-- WHAT YOU WILL DO --
Rewrite the lines below, replacing "Locate an element on the screen" with "Find an element in the screenshot" wherever it occurs and leaving everything else untouched.

-- SUPPLIED DATA --
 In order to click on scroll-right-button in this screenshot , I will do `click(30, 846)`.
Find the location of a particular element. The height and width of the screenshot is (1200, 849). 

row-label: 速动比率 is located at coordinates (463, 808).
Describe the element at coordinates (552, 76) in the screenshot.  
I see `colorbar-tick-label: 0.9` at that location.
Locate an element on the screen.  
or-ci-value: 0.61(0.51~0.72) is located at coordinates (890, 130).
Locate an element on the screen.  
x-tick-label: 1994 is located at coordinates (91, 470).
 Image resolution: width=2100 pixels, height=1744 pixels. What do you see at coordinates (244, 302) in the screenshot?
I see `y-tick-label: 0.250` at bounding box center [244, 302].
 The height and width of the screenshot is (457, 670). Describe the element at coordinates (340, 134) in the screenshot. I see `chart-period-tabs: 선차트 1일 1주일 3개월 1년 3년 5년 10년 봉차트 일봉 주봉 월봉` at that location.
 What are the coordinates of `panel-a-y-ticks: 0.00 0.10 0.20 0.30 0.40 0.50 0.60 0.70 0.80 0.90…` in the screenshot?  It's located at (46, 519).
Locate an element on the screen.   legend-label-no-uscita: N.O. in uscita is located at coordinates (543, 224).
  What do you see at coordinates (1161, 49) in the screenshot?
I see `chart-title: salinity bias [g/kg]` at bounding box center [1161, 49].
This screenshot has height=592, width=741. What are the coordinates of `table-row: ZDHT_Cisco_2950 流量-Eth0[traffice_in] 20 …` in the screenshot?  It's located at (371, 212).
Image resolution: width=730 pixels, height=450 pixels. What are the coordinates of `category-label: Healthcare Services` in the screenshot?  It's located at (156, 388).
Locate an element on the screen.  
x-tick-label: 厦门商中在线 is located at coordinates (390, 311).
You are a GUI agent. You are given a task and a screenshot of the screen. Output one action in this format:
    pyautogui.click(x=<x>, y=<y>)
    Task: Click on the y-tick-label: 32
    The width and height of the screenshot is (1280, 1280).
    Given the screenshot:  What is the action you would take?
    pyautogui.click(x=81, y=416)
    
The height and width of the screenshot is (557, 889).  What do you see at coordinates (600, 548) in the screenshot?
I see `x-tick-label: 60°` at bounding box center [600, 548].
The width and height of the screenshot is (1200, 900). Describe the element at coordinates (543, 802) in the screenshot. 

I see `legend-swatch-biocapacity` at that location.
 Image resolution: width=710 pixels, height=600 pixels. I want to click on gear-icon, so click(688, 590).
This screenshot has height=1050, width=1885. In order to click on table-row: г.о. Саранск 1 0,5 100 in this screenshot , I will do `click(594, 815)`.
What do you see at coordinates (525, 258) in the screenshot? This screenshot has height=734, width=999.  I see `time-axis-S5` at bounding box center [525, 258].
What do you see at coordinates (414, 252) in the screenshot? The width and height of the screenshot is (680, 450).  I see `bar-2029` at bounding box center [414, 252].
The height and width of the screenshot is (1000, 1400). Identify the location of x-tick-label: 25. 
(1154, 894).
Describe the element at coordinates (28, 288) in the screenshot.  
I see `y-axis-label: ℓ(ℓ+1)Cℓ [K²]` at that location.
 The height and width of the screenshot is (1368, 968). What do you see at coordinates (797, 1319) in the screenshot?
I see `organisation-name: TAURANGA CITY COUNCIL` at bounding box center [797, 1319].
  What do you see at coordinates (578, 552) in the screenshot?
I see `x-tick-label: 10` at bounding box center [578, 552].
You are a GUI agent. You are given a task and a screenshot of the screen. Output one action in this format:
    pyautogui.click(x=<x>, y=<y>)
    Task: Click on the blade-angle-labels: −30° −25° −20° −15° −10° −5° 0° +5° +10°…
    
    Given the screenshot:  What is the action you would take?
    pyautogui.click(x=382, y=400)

-- EXERCISE RESPONSE --
 In order to click on scroll-right-button in this screenshot , I will do `click(30, 846)`.
Find the location of a particular element. The height and width of the screenshot is (1200, 849). 

row-label: 速动比率 is located at coordinates (463, 808).
Describe the element at coordinates (552, 76) in the screenshot.  
I see `colorbar-tick-label: 0.9` at that location.
Find an element in the screenshot.  
or-ci-value: 0.61(0.51~0.72) is located at coordinates (890, 130).
Find an element in the screenshot.  
x-tick-label: 1994 is located at coordinates (91, 470).
 Image resolution: width=2100 pixels, height=1744 pixels. What do you see at coordinates (244, 302) in the screenshot?
I see `y-tick-label: 0.250` at bounding box center [244, 302].
 The height and width of the screenshot is (457, 670). Describe the element at coordinates (340, 134) in the screenshot. I see `chart-period-tabs: 선차트 1일 1주일 3개월 1년 3년 5년 10년 봉차트 일봉 주봉 월봉` at that location.
 What are the coordinates of `panel-a-y-ticks: 0.00 0.10 0.20 0.30 0.40 0.50 0.60 0.70 0.80 0.90…` in the screenshot?  It's located at (46, 519).
Find an element in the screenshot.   legend-label-no-uscita: N.O. in uscita is located at coordinates (543, 224).
  What do you see at coordinates (1161, 49) in the screenshot?
I see `chart-title: salinity bias [g/kg]` at bounding box center [1161, 49].
This screenshot has height=592, width=741. What are the coordinates of `table-row: ZDHT_Cisco_2950 流量-Eth0[traffice_in] 20 …` in the screenshot?  It's located at (371, 212).
Image resolution: width=730 pixels, height=450 pixels. What are the coordinates of `category-label: Healthcare Services` in the screenshot?  It's located at (156, 388).
Find an element in the screenshot.  
x-tick-label: 厦门商中在线 is located at coordinates (390, 311).
You are a GUI agent. You are given a task and a screenshot of the screen. Output one action in this format:
    pyautogui.click(x=<x>, y=<y>)
    Task: Click on the y-tick-label: 32
    The width and height of the screenshot is (1280, 1280).
    Given the screenshot:  What is the action you would take?
    pyautogui.click(x=81, y=416)
    
The height and width of the screenshot is (557, 889).  What do you see at coordinates (600, 548) in the screenshot?
I see `x-tick-label: 60°` at bounding box center [600, 548].
The width and height of the screenshot is (1200, 900). Describe the element at coordinates (543, 802) in the screenshot. 

I see `legend-swatch-biocapacity` at that location.
 Image resolution: width=710 pixels, height=600 pixels. I want to click on gear-icon, so click(688, 590).
This screenshot has height=1050, width=1885. In order to click on table-row: г.о. Саранск 1 0,5 100 in this screenshot , I will do `click(594, 815)`.
What do you see at coordinates (525, 258) in the screenshot? This screenshot has height=734, width=999.  I see `time-axis-S5` at bounding box center [525, 258].
What do you see at coordinates (414, 252) in the screenshot? The width and height of the screenshot is (680, 450).  I see `bar-2029` at bounding box center [414, 252].
The height and width of the screenshot is (1000, 1400). Identify the location of x-tick-label: 25. 
(1154, 894).
Describe the element at coordinates (28, 288) in the screenshot.  
I see `y-axis-label: ℓ(ℓ+1)Cℓ [K²]` at that location.
 The height and width of the screenshot is (1368, 968). What do you see at coordinates (797, 1319) in the screenshot?
I see `organisation-name: TAURANGA CITY COUNCIL` at bounding box center [797, 1319].
  What do you see at coordinates (578, 552) in the screenshot?
I see `x-tick-label: 10` at bounding box center [578, 552].
You are a GUI agent. You are given a task and a screenshot of the screen. Output one action in this format:
    pyautogui.click(x=<x>, y=<y>)
    Task: Click on the blade-angle-labels: −30° −25° −20° −15° −10° −5° 0° +5° +10°…
    
    Given the screenshot:  What is the action you would take?
    pyautogui.click(x=382, y=400)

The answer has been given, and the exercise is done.